Grand strategy changes when the international system changes, the book points out. Singapore’s Grand Strategy has so far been successful, but whether the current U.S.-China rivalry will lead to a change remains to be seen, the book notes (p. 160).  

From 2017, U.S.-China relations worsened considerably, putting Singapore in a tough spot. In 2017, Singapore Prime Minister Lee Hsien Loong, a son of Lee Kuan Yew, was quoted in the book saying, “As a friend to both America and China, Singapore can be put in a difficult situation if there is . . . friction between the two giants” (Ibid.).

There are two challenges for Singapore’s future leaders. One is whether they can be as farsighted in foreseeing global trends as the first leaders of Singapore like Lee Kuan Yew and Goh Keng Swee. The other challenge is to skillfully adapt Singapore’s Grand Strategy amidst hostile relations between the United States and China.

It will require much skill and adroitness on the part of Singapore’s future leaders to successfully navigate between two superpowers at odds with each other. To succeed in this respect, Singapore’s leaders need to be flexible enough to modify their Grand Strategy if necessary and not rigidly stick to old formulas. Blind reliance on rule of law will not be enough, but the ability to intuitively read the present situation and accurately forecast the future will be needed.
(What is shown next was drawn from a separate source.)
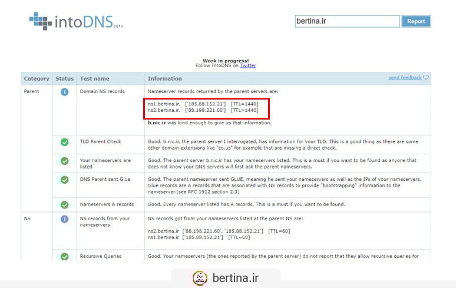Click the blue info icon for Domain NS records
456x288 pixels.
(x=65, y=92)
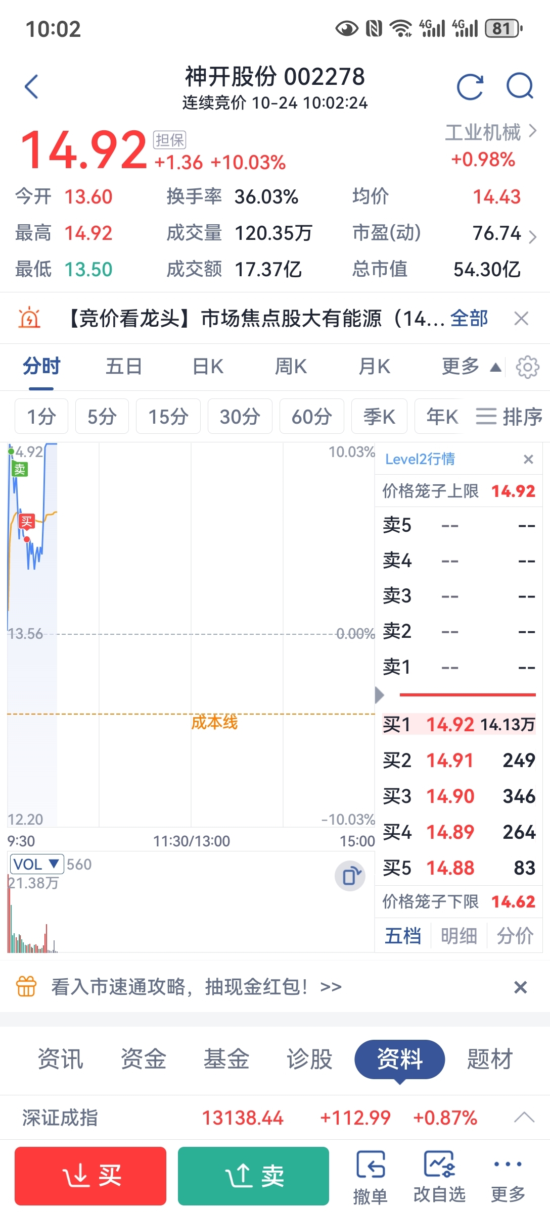
Task: Select the 15分 period option
Action: [x=168, y=417]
This book uses a lot of informative material to advance its case. It contains interesting information from the archives of various countries. For example, it cites archival documents of the Chinese Foreign Ministry, revealing at least two major diplomatic exchanges to get Beijing to recognize Singapore as an independent nation (p. 66). The first was on August 18, 1965 when Ko Tek Kin, Singapore’s High Commissioner to Malaysia, met a Chinese official, Qi Feng, in Hong Kong. The second was when Singapore Deputy Prime Minister Toh Chin Chye, Singapore Foreign Minister Rajaratnam, and Singapore Education Minister Ong Pang Boon met Chinese ambassador Wang Yutien in Kenya, and Chinese ambassador He Ying in Tanzania in September 1965. By June 1966, Beijing had turned towards the far left, while Singapore was shifting towards the United States (p. 66) Hence, full diplomatic relations between Singapore and China were put off till October 1990. This book is highly educational for anyone interested in the evolution of Singapore’s defense and foreign policies.

Note on the Reviewer

Toh Han Shih holds a B.S. in Physics from the California Institute of Technology, and a doctorate in Physics from Oxford University. He also has a Master’s in Southeast Asian Studies from the School of Oriental and African Studies in London, and has completed a part-time Master’s in Economics at Hong Kong University. Han Shih is a Singapore-born writer resident in Hong Kong with twenty years of experience reporting on business and economics related to China, including ten years as a reporter with the South China Morning Post. In December 2016, he published the book, Is China an Empire? From 2007 to 2008, he worked at Kroll, and in the late 1990s, he was a reporter at the Business Times in Singapore. He was also a senior correspondent of MLEX, a regulatory risk news agency, and senior reporter of Finance Asia, a financial trade publication. He is currently chief analyst of Headland Intelligence, a Hong Kong risk consultancy.